An interesting lecture by Daniel Goleman claimed that amygdala takes over the “Right” side of the prefrontal cortex during the hijack while the left side of the prefrontal cortex usually have inhibitors for “depressogenic thoughts” .

The extreme take over on either left or right side would result in severe depression or emotionless behaviours correspondingly. He also mentioned that a fair bit of information from our senses goes to the amygdala which in turn creates emotional based memories.



Here is an example of an amygdala hijack:

One opposing counsel (“Fred”) was particularly nasty. Bob had been litigating against Fred for just over a year, and he had recognized that Fred’s strategy was to make him angry.

So, each time he had to interact with Fred, he braced himself and prepared for something outlandish. But there was one particular tactic that really drove Bob over the edge.

The tactic itself doesn’t matter — let’s say it was being accused of unprofessional conduct — and each time Fred would use this tactic, Bob would become enraged.

To his credit, he was able to manage that anger reasonably well, but enough was revealed that Fred knew he’d found the “right” weapon.

All Fred had to do was use a few choice words, and Bob would become ballistic. He described a tingling sensation throughout his body, the awareness that his blood pressure had spiked, and great difficulty with remaining engaged on the topic at hand.

When one experiences an amygdala hijack, the amygdala overtakes the neocortex (the thinking part of the brain) and there’s little or no ability to rely on intelligence or reasoning.

The effect is that energy is drawn exclusively into the hijack. The immediate result of a hijack is a decrease in working memory. Adrenaline is released and will be present and effective for 18 minutes, and other hormones are released into the bloodstream that will take 3-4 hours to clear.



Randy Chittum, an executive coach on the faculty of Georgetown’s leadership coaching program, has recommended the following steps to deal with an amygdala hijack:

Stop. Stop whatever you’re doing. Bob’s strategy was to put the call on hold or to step out of the room for a minute; if that was impossible, he would go silent for a moment and identify for himself what had just happened. (“Ah, Fred just said again that I’m unprofessional.”) This step keeps the neocortex engaged and can prevent the amygdala’s takeover.

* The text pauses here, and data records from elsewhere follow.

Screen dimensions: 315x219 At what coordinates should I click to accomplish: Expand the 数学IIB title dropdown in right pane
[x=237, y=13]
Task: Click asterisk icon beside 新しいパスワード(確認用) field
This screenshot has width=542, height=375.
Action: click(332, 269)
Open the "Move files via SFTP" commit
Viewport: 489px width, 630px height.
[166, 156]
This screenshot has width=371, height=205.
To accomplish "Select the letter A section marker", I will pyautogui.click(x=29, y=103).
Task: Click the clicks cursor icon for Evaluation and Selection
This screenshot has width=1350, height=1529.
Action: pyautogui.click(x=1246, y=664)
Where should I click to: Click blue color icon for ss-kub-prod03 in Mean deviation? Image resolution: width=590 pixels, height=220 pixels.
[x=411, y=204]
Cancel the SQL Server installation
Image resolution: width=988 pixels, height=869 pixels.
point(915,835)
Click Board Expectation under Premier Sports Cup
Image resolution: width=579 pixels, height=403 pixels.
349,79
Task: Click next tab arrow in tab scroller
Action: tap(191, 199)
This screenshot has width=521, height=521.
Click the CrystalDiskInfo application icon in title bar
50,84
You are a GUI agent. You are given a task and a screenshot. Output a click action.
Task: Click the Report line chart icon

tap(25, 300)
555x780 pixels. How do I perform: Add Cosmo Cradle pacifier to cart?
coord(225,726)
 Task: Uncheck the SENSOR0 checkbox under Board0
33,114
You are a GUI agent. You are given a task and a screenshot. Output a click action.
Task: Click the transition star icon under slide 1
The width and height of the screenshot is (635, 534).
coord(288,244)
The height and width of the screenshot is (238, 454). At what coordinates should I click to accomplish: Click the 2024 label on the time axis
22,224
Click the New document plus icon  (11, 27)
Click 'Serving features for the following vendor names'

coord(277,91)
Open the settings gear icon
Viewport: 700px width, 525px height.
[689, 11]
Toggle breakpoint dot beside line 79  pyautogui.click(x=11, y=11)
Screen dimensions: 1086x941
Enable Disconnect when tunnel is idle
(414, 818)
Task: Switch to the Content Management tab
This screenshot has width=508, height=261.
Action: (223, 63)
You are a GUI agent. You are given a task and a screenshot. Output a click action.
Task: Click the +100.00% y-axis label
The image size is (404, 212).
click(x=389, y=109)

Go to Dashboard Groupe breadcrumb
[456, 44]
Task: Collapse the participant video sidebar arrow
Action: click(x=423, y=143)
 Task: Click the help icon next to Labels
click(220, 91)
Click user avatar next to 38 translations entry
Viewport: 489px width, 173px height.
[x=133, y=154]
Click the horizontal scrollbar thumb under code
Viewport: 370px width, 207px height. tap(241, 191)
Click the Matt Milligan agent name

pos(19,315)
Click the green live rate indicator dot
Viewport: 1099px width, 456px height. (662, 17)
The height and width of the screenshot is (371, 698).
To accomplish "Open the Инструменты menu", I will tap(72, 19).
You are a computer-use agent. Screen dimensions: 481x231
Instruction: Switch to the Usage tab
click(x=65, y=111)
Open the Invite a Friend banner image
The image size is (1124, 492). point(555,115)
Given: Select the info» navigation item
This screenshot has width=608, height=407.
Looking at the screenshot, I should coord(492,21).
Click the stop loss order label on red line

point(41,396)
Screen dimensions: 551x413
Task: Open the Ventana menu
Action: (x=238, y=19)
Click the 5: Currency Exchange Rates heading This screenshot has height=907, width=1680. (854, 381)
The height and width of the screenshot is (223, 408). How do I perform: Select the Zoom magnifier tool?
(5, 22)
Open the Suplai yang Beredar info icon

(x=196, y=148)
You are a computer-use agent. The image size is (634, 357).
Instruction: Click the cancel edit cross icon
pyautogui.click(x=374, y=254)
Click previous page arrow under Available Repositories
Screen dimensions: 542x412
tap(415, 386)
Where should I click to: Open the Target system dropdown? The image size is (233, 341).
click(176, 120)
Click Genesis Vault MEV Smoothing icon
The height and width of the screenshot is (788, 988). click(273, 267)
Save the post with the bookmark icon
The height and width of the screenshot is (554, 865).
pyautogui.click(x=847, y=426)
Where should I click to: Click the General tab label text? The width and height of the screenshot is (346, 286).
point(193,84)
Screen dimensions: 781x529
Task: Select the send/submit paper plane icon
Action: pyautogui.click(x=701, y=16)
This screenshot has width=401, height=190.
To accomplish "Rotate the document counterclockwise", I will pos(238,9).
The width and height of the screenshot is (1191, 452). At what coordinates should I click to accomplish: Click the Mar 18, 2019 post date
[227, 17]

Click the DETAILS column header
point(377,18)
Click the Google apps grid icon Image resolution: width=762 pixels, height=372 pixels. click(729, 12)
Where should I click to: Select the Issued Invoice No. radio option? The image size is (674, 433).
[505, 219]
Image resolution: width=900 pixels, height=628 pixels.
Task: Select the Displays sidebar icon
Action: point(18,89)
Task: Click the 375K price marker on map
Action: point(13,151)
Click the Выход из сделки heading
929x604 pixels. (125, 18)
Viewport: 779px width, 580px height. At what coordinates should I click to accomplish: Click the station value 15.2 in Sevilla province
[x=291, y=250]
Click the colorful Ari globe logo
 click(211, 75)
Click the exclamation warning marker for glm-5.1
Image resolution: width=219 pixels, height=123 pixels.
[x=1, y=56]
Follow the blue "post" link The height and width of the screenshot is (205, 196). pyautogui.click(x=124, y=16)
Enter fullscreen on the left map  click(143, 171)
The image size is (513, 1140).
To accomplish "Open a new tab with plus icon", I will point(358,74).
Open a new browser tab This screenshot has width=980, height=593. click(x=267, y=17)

Oxygenate. Breathe deeply, with intention and purpose. This step also keeps the neocortex

Strengthen appreciation. It’s difficult to have two emotional experiences at the same time, and appreciation counters the hijack. While it’s especially effective to appreciate the source of the hijack (i.e., for Bob to appreciate Fred as a person, to appreciate his zealous representation of his client, etc.), any appreciation of anything will be helpful.

Not surprisingly, Bob found it difficult to appreciate Fred, so he would instead think about his family and bask in his appreciation of his wife and children.

Survey the landscape. After the hijack, spend some time exploring what happened and why. Recognizing the trigger will allow you to avoid being triggered in the future. After a recognizing that Fred tended to trot out the accusation of unprofessional conduct when he didn’t get an extension or some other accommodation, Bob was prepared.

He knew that his work had been successful when Fred one day expressed his surprise at Bob’s lack of professionalism, and Bob was able to laugh and respond, “Come on, Fred, we both know that isn’t true and isn’t the point. Feel free to make your motion, but I can’t consent to another delay in this case.”